◆ WHAT YOU HAVE TO DO ◆
Using the data that follows, return exactly the lines from the one that contains "The height and width of the screenshot is (535, 640)." through the one that contains "You are a computer-use agent. The image size is (1400, 1200).", ends included.

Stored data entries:

* * * * * * * * *

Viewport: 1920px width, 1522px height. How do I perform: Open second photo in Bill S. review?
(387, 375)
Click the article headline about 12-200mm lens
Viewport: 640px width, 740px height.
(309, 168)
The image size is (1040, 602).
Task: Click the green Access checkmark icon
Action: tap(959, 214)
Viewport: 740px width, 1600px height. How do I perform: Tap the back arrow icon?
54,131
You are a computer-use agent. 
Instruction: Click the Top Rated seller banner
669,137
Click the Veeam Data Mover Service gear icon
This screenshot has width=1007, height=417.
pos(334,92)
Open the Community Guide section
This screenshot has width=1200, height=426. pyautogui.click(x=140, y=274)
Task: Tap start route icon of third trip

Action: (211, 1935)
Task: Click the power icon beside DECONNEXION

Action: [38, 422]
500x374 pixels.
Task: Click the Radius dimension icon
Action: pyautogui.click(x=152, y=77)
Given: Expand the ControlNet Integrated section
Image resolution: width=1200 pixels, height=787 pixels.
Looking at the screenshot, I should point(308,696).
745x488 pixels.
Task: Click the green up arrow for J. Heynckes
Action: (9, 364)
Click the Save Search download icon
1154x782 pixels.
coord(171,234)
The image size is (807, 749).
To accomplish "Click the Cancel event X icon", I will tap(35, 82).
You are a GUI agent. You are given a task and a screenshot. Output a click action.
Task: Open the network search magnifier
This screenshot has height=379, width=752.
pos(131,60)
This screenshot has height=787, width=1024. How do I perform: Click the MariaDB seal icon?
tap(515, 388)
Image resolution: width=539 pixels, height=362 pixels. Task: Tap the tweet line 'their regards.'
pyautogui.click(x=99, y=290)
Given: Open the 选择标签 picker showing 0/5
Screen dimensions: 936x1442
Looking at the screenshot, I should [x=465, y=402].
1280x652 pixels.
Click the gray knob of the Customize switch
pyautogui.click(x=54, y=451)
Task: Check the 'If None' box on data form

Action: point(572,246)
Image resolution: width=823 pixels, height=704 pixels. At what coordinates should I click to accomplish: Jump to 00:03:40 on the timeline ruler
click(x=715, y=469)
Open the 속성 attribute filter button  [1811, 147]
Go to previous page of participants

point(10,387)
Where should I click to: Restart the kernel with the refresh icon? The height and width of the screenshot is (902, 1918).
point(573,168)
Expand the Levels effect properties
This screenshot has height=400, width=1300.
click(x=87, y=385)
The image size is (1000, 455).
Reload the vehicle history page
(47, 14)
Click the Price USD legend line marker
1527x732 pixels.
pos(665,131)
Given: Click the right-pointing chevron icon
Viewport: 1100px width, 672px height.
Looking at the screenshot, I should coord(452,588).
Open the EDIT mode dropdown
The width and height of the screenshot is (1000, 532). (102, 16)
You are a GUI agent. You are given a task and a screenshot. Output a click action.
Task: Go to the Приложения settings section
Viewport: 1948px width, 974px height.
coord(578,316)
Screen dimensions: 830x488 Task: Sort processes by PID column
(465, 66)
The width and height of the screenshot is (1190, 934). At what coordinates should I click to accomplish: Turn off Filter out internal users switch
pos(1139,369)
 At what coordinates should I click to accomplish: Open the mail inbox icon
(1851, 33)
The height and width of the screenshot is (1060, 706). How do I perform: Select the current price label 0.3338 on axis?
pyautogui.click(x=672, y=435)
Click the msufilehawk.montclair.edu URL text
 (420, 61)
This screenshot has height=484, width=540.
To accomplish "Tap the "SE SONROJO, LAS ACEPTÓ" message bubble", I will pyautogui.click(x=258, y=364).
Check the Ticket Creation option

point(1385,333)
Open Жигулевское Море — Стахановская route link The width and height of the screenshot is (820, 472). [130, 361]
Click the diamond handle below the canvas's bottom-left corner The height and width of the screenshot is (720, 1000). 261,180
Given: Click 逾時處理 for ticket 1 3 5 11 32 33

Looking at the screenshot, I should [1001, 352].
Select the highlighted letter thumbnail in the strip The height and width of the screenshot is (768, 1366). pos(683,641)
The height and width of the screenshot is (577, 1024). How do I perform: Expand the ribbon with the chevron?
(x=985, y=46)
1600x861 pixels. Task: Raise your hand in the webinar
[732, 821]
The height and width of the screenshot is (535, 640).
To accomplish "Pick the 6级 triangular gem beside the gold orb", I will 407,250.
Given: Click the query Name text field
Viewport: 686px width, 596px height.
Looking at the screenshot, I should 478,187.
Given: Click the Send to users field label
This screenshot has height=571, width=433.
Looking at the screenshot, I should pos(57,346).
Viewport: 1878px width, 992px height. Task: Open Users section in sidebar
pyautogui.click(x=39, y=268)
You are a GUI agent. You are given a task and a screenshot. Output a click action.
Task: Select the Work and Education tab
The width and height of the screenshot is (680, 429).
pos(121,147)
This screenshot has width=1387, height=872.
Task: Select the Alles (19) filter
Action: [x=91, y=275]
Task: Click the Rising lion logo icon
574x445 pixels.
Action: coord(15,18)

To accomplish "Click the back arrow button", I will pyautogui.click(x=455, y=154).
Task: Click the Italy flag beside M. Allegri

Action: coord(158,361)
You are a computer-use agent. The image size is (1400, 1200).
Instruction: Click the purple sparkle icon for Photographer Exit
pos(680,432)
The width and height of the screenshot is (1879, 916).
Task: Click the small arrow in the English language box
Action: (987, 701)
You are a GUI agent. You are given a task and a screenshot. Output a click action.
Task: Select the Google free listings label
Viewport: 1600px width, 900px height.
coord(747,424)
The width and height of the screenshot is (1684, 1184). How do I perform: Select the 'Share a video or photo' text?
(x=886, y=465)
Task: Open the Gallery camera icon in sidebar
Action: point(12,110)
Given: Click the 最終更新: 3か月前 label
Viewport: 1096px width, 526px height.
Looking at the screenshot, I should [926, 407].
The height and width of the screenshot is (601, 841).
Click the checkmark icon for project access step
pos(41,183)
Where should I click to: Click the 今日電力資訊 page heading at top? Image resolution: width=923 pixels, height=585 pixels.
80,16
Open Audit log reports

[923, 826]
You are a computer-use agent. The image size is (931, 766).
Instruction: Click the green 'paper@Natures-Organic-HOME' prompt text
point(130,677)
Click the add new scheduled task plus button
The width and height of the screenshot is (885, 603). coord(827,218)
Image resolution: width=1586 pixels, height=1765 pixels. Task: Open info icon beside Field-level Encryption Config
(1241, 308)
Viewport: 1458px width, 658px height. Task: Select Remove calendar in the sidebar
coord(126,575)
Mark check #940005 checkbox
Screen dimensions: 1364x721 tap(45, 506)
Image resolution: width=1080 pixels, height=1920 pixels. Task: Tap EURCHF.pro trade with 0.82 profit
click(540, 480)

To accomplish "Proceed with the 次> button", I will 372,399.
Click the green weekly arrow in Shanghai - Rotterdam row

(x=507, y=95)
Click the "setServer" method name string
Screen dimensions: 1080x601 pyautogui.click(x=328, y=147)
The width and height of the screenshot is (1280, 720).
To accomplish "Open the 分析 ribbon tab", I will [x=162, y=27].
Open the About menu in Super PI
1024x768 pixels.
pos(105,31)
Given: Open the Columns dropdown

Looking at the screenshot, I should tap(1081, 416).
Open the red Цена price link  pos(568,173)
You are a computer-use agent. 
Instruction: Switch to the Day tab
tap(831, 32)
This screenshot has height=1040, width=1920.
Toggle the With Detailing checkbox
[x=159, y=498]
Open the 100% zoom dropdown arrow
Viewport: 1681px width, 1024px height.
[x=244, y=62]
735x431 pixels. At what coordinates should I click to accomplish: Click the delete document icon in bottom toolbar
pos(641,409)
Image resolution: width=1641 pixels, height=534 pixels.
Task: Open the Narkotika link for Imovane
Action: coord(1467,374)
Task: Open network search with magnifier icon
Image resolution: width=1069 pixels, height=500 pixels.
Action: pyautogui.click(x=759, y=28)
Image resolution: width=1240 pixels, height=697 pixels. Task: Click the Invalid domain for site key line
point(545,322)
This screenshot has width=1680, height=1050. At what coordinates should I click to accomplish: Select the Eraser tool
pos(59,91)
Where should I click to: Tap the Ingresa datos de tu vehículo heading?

* * * * * * * * *

◆ OUTPUT ◆
The height and width of the screenshot is (535, 640).
To accomplish "Pick the 6级 triangular gem beside the gold orb", I will 407,250.
Given: Click the query Name text field
Viewport: 686px width, 596px height.
Looking at the screenshot, I should 478,187.
Given: Click the Send to users field label
This screenshot has height=571, width=433.
Looking at the screenshot, I should pos(57,346).
Viewport: 1878px width, 992px height. Task: Open Users section in sidebar
pyautogui.click(x=39, y=268)
You are a GUI agent. You are given a task and a screenshot. Output a click action.
Task: Select the Work and Education tab
The width and height of the screenshot is (680, 429).
pos(121,147)
This screenshot has width=1387, height=872.
Task: Select the Alles (19) filter
Action: [x=91, y=275]
Task: Click the Rising lion logo icon
574x445 pixels.
Action: coord(15,18)

To accomplish "Click the back arrow button", I will pyautogui.click(x=455, y=154).
Task: Click the Italy flag beside M. Allegri

Action: coord(158,361)
You are a computer-use agent. The image size is (1400, 1200).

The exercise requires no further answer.